There is no evidence of a Twitter data breach
32,888,300 login details of Twitter users have been put up for sale on the Dark Web. A user going by the alias Tessa88@exploit.im is asking for 10 bitcoins (£4060.20 at todays exchange rate) from anyone that wants a copy of the list. Twitter however, is confident that this is not a breach of its network.
It is believed that the details may have been gathered from combining information from other recent website breaches, malware on victim machines that are stealing passwords for all sites, or a combination of both. Twitter has cross-checked data with their own records and Twitter accounts identified for extra protection have been locked and require a password reset by the account owner.

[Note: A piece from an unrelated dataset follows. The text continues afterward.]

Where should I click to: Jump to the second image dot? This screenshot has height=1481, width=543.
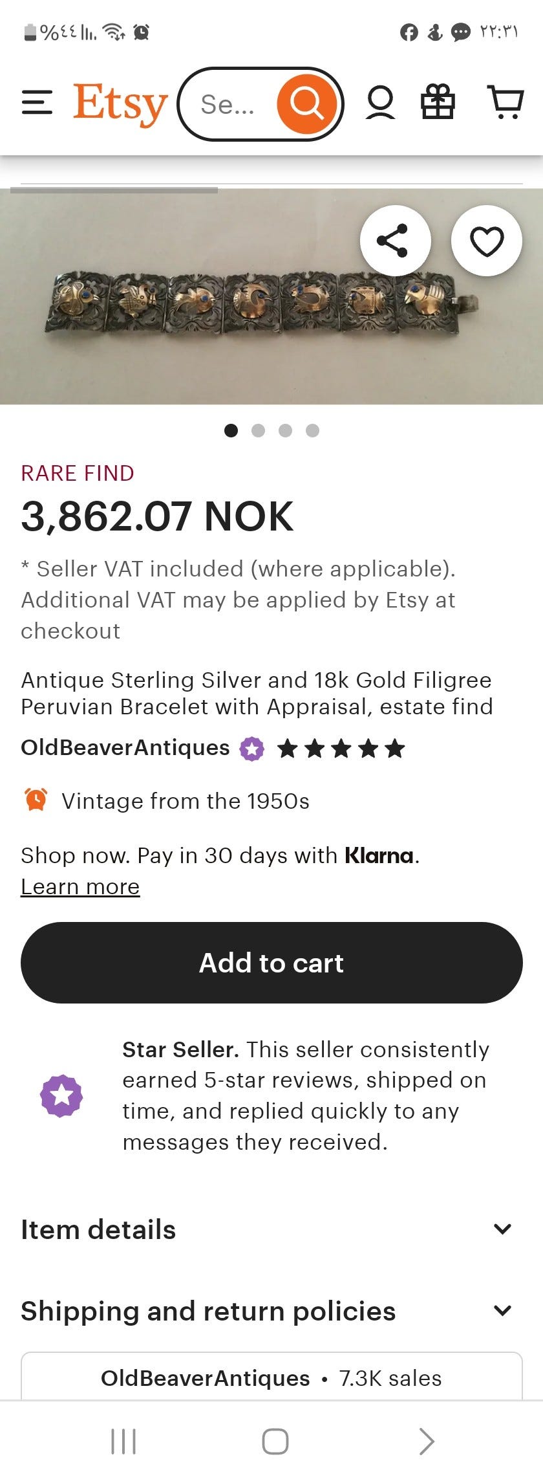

LeakedSource, a site that keeps a database of leaked login credentials, added a copy of the data to their searchable repository of leaked data. Credentials on the list have been verified as real and valid and LeakedSource use the following explanation as proof this was not a Twitter data breach.
The join dates of some users with uncrackable (yet plaintext) passwords were recent. There is no way that Twitter stores passwords in plaintext in 2014 for example.
There was a very significant amount of users with the password “<blank>” and “null”. Some browsers store passwords as “<blank>” if you don’t enter a password when you save your credentials.
The top email domains don’t match up to a full database leak, more likely the malware was spread to Russians.
LeakedSource also list some of the passwords Twitter users use and it shows that there are a lot of people who are not following good password practices. You can read an earlier post of mine regarding password security and if you are using simple passwords and/or using them on multiple sites, change your habits now.
There is also a large concern of malware harvesting credentials, not just for Twitter but for any website that your browser may have saved passwords for. Check your computer regularly for viruses and malware, if you don’t feel confident in doing this, take your computer to a local computer repair company and ask them to check for you.